[Zope3-dev] Re: RDFLib and Zope 3

Tres Seaver tseaver at palladion.com
Tue Aug 23 16:26:42 EDT 2005


-----BEGIN PGP SIGNED MESSAGE-----
Hash: SHA1

Michel Pelletier wrote:
> On Tue, 2005-08-23 at 12:49 -0400, Gary Poster wrote:
> 
>>Michel (and anyone else with experience with RDFLib on the list), I  
>>recently looked at RDFLib (http://rdflib.net/) and came away (after  
>>an hour or so) with a good first impression.
> 
> 
> Great.  I've cc:ed Dan Krech, the lead rdflib developer on this mail.
> For his benefit I might explain things that you obviously know.
> 
> 
>>My biggest disappointment was that, from the perspective of a Zope 3  
>>developer, using it alongside other Zope 3 indexes (and other intid- 
>>based data structures) meant that I would have to externally convert  
>>to and from RDF in order to merge results and convert the RDF URIs to  
>>objects. 
> 
> 
> Correct.  A specific and important optimization in Zope-style cataloging
> is that objects have a cheap unique integer to reduce catalog footprint
> and significantly improve result merging and joining.  These intergers
> are exposed as a utility component in Zope.
> 
> 
>> It would be much more efficient if I could have an RDF  
>>resource class that represented an intid, and even more efficient if  
>>I could get IFBTrees back directly from searches that somehow  
>>included the intids.  
> 
> 
> Yes, this is a problem that needs to be solved, and your suggestion is
> one way to solve it.  I've discussed this a few time with Florent at the
> paris and EUpy sprints and he had a similar suggestion.  
> 
> I'm  uncomfortable with it for a few reasons, 1) because intids are such
> a Zope-catalog-optimization specific thing.  I know why they are
> exposed, so that catalog results can be efficiently merged, but they
> don't have anything to do with RDF, so 2) rdflib can't really change its
> interface to accomodate them.  Also, 3) they are backend specific, for
> example rdflib has a URI -> integer mapping for its in-meomory and ZODB
> backends to reduce footprint, but a sql backend would need no such
> integer, you would in fact have to *add* a column to hold that value
> just so the data would merge efficiently with a catalog.  This seems
> antithetical to Zope 3's philosophy in general as it violates the
> concept of not requiring third party libs and data to change themselves
> significantly just to work with Zope.  Of course, this isn't a problem
> of the catalog, it's a problem in general merging search results from
> anywhere.

Note that RDBMS-based applicattions will *already* impose such a
requirement, from the moment that you want to join results from the RDF
query to those from any other tables:  every non-toy RDBMS in existence
has a "preferred primary key" type, which is an integer, for precisely
the same reasons (to allow efficent joins).

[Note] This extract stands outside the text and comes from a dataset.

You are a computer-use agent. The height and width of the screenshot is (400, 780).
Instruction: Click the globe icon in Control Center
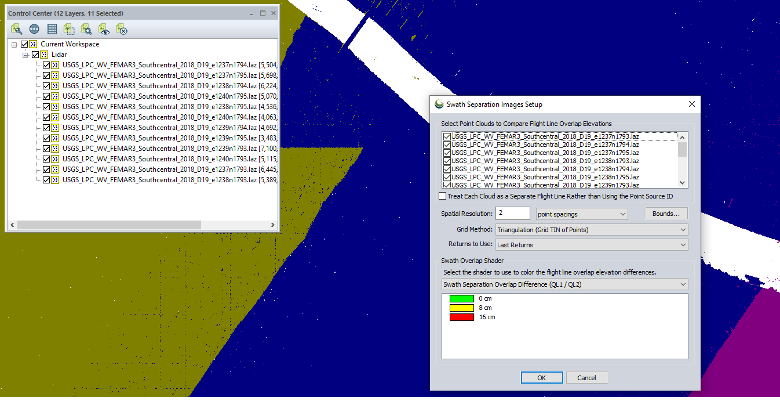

RDBMS best practices insist that "normal" tables have a primary key of
that type, whose value is supposed to remain invisible (or at least
opaque) to humans.

If we want to allow for scalable use of rdflib, I would guess we need to
"promote" the integer ID from "implementation detail" to a first-class
API citizen.

> I'd like to make the optimization available so that searches on a graph
> can be efficiently merged with searches on a catalog, but I don't think
> it can be done by pushing intids down into rdflib, or for that matter
> any other third party component you want to play with the catalog
> efficiently.  Perhaps instead of pushing the integers down we could push
> URIs up, Zope's cataloging could grown another layer of indirection on
> top of intids and provide a URI utility that maps to intids.  Of course
> you might object to that for the same reasons I'm objecting to this. ;)
> But at least URIs are a well known standard.

They are know, but they are an *infeasible* join key (not only are they
strings, but as arbitrary-length strings with common prefixes, their
sorting semantics are almost worst-case for many join algorithms.)

<snip>

>>Have you thought about that use case?  If one used a variation of  
>>your back end that assigned intids to non-intid-based resources like  
>>URIs and Literals and stored the relationships via intids, 
> 
> 
> One doesn't need a variation, this is exactly the way the in-memory and
> ZODB backends work now as an optimization.  But they are internal
> details of the implementation of those backends.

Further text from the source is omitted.